They're all plusses, where would a minus come from? :confused:
 

brikis98

Diamond Member
Jul 5, 2005
7,253
8
0
Originally posted by: SLCentral
Originally posted by: Stunt
(x+h)(x+h)(x+h) = (x^2+2xh+h^2)(x+h)
(x^2+2xh+h^2)(x+h) = x^3 + 3x^2h + 3xh^2 + h^3

Yeah you got it...:p

Sweet, that's what I'm getting. But now why am I not getting the right answer? I'm evaluating a difference quotiant, so throw that over h, and I should be getting 3x^2 +1.

Original problem: f(x) = x^3 + x

What I need to simplify:

(x+h)^3 + (x+h) -(x^3+x)
--------------------------------
h

So...

x^3 + 3x^2h + 3xh^2 + h^3 + x + h - x^3 -x
---------------------------------
h

Turns into...

________________________________________

▶ Challenges
- 1) In the forum thread, what is the original function in the problem being simplified?
- 2) List every username that appears in the forum thread.
- 3) Rewrite the forum thread starting at the words "Sweet, that's what" and ending after "(x+h)^3 + (x+h) -(x^3+x)", with "simplify" replaced by "reduce".

▶ Material supplied

________________________________________

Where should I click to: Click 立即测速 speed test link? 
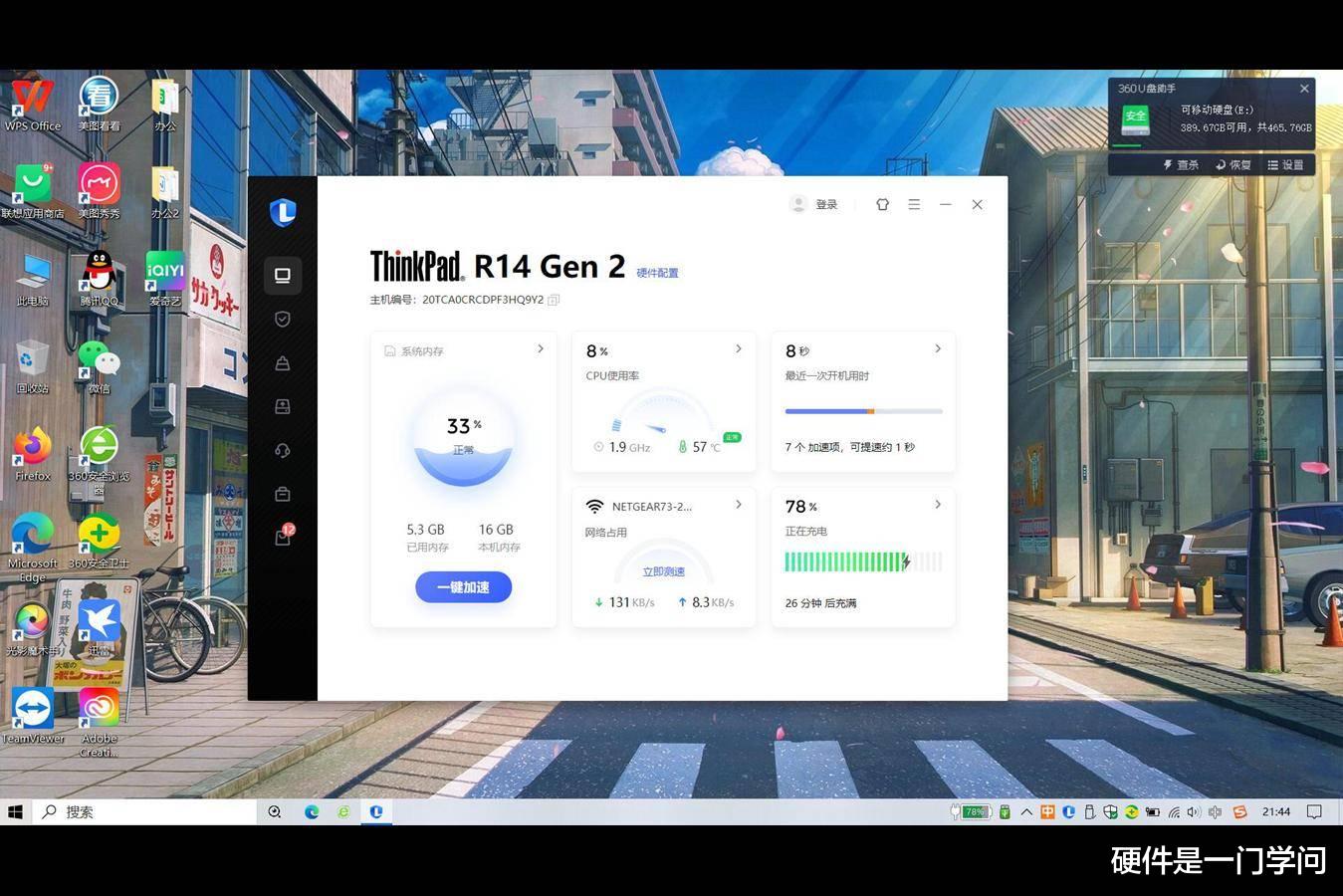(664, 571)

________________________________________

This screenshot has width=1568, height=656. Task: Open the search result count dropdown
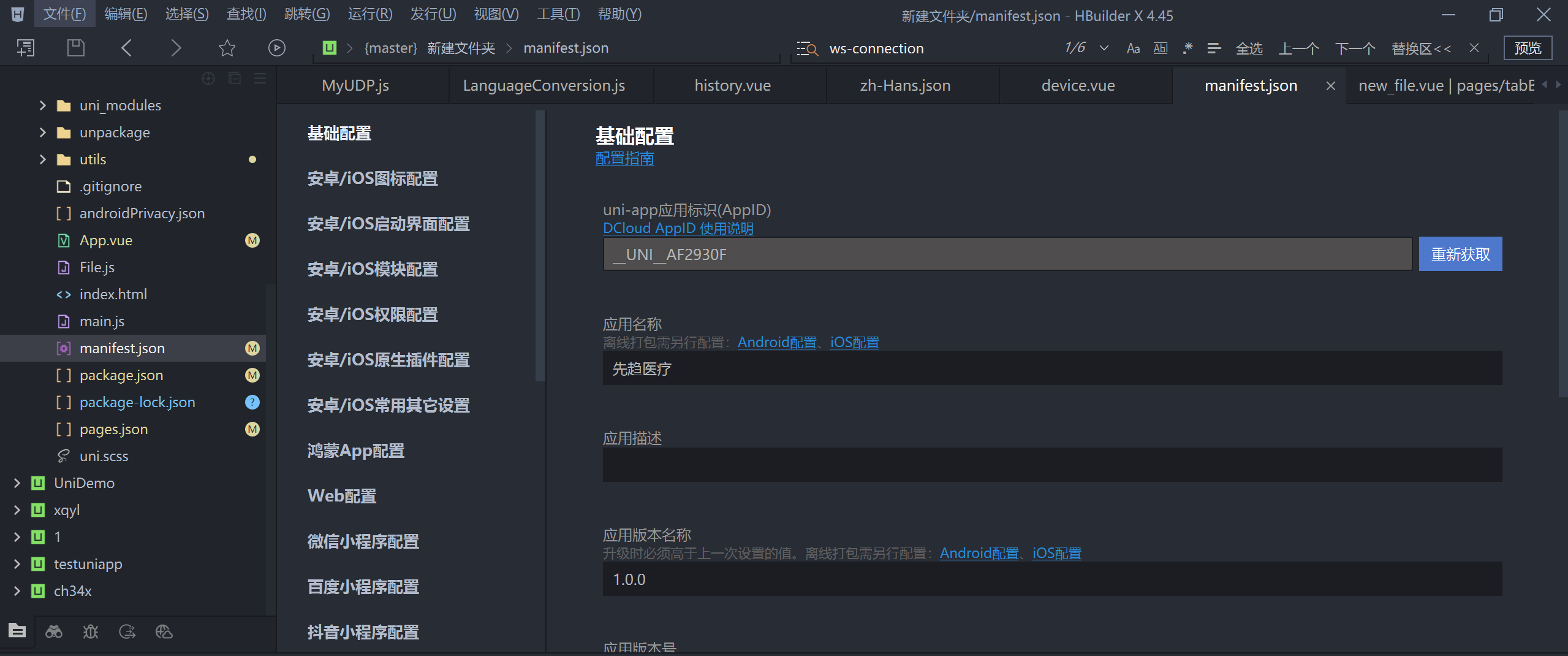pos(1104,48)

________________________________________

▶ Results of the tasks
- 1) f(x) = x^3 + x

- 2) brikis98, SLCentral, Stunt

- 3)
Sweet, that's what I'm getting. But now why am I not getting the right answer? I'm evaluating a difference quotiant, so throw that over h, and I should be getting 3x^2 +1.

Original problem: f(x) = x^3 + x

What I need to reduce:

(x+h)^3 + (x+h) -(x^3+x)